Check it out if you're interested!

I'm actually going to continue building this out after the dust settles from the hackathon so expect more features!

I'm sorry, I might not have fully understood the capabilities of the entire project. From my understanding, for example, if I have an open-source pre-trained model and deploy it locally, your project can monitor the state of tokens as they are passed through each layer of the model. Is that what it means?

·

Yep, that’s the core of it! For example if I use the prompt “Paris is the capitol of France” and then I highlight “of” in my prompt, the layer predictions tab will show you what the model believes the next token to be through each layer.

You can watch the model start it’s guess in the very first layer (usually with something completely irrelevant) and then as it progress through each layer the model gets closer and closer until it converges on “France” as the most likely correct next token based on the context leading up to the selected token “of.” So then the model basically interprets it as “Paris is the capital of -> ? -> France”

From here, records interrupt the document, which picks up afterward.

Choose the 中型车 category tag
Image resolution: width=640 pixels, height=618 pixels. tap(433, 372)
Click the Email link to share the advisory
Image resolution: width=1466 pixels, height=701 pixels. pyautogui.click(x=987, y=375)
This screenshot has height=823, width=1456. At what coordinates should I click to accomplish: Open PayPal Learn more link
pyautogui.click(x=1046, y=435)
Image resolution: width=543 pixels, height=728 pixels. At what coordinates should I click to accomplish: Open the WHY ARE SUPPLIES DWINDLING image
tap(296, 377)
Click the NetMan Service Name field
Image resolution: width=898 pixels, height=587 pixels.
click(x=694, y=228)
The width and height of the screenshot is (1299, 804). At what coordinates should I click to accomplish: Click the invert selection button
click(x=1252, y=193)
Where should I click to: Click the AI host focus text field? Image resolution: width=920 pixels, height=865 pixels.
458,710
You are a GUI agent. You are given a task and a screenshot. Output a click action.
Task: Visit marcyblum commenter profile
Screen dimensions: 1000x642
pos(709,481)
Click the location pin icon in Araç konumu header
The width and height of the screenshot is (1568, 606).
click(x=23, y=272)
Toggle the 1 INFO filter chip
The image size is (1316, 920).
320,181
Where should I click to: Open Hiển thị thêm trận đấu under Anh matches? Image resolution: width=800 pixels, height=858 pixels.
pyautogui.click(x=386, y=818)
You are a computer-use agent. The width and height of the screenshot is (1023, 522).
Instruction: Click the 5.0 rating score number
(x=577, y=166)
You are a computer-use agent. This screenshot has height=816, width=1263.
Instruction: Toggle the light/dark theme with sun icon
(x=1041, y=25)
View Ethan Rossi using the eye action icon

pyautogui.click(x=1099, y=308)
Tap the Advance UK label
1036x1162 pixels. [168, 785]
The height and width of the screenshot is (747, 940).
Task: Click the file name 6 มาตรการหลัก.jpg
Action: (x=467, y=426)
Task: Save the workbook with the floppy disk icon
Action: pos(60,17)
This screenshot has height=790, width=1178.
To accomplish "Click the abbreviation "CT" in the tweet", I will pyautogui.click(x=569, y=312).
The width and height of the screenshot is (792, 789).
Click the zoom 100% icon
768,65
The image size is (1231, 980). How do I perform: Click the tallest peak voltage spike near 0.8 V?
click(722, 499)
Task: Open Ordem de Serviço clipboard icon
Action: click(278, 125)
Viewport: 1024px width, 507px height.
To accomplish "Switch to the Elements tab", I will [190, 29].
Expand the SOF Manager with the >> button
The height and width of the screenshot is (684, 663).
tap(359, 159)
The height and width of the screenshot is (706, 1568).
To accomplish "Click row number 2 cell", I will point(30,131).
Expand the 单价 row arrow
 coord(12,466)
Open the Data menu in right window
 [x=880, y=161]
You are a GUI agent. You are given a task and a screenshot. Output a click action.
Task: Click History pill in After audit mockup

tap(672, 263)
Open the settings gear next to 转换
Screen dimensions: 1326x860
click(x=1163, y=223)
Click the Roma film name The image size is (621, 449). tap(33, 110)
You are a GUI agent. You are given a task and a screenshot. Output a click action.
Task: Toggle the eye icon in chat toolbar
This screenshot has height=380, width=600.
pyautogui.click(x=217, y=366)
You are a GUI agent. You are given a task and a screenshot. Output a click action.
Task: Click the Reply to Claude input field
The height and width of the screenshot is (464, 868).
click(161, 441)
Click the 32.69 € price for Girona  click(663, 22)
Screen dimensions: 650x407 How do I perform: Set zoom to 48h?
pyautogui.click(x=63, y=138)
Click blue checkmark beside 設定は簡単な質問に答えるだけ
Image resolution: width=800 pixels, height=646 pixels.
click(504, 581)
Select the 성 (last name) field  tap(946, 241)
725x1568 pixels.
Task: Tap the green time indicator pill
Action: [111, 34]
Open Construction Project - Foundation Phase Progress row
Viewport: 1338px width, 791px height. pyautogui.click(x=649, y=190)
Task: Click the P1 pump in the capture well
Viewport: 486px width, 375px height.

You can see in the 1st layer the model was thinking “Paris is the capital of ales” then a deeper layer it was thinking “Paris is the capital of guardians” before it finally ended in the last layer with the correct prediction (remember, based on Paris is the capital of) “France”

The entropy tab calculates a few different metrics that also give a token-level and prompt-level hallucination risk assessment so you can see which types are higher risk for inducing hallucination in that particular model.